O PSL alega que a pesquisa encomendada pelo Pebinha de Açúcar não seguiu “exigências legais” e que é “erro crasso” não segmentar os eleitores por “grau de instrução e nível socioeconômico nas amostras a serem colhidas”. Para o partido, a suspensão da divulgação se antecipa a uma suposta “potencialidade de influência no eleitorado pela divulgação da pesquisa sem base fática consistente”. Não há muito além dessa justificativa no texto de seis laudas do autor do pedido de impugnação.

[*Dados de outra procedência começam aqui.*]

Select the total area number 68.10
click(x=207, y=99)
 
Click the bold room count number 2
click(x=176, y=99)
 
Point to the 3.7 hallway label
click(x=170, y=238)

O Pebinha de Açúcar entende que há exagero e certo receio do autor da Ação de Representação com relação aos números finais do levantamento. Isso porque nas cinco pesquisas anteriores, já divulgadas, há uma tendência nas sondagens – e exatamente por isso a pesquisa encomendada pelo Portal pode ser um divisor de águas, confirmando a tendência ou mostrando novos rumos do eleitorado.
É claro que uma pesquisa de intenção de votos – pelo menos para quem sente que está atrás – causa temor. E polêmica. Historicamente, a indagação sobre a responsabilidade efetiva das pesquisas tornou-se tão conflitosa que o Instituto Datafolha realizou, em 1994, um levantamento sobre a influência das pesquisas eleitorais na decisão do voto.
Ficou comprovado que 81% dos entrevistados nunca definiram ou mudaram de voto por causa das pesquisas, enquanto os demais (19%) optariam pelo “voto útil”, isto é, o voto dado a certo candidato por estar na frente das pesquisas ou ao candidato que não tem chances de ganhar, sendo uma forma de protesto.

Ainda assim, não é a intenção do Pebinha de Açúcar, de maneira alguma, tentar influenciar a tendência do processo político local ou de qualquer outro município onde possua leitores eleitores. Pelo contrário, o Portal é sempre um espaço democrático, que está aberto à agenda dos “prefeituráveis” de Parauapebas e a serviço de divulgar propostas que efetivamente atendam aos anseios da população, sobretudo a carente.
O município tem, hoje, 23 mil habitantes na linha de pobreza, e isso é – ou deveria ser – motivo de preocupação que transpassa qualquer bandeira política.

Partidos ou coligações que tentam impugnar pesquisas precisam, antes disso, e sobretudo, ocupar-se com propostas eficientes que sejam capazes de diagnosticar e tratar as causas das mazelas do município. Deveriam ter a mesma gana para lutar, por exemplo, para que todos os habitantes de Parauapebas tenham acesso a saneamento básico. Isso, sim, é útil e faz qualquer candidato se destacar num cenário qualquer de pesquisa eleitoral. Faltam mais ações moralizantes e sobram ações de picuinha.

A pesquisa encomendada pelo Pebinha de Açúcar não é a primeira, tampouco será a última. Há mais uma (encomendada por terceiros) para ser divulgada na próxima semana.
Num cenário político em que candidatos são condenados por propaganda ilegal, soa controverso partidos, quaisquer que sejam, criarem polêmica em torno de pesquisa de intenção de votos, com vistas a impugná-las, quando, em verdade, deveriam estar se preocupando com os interesses gerais e comuns.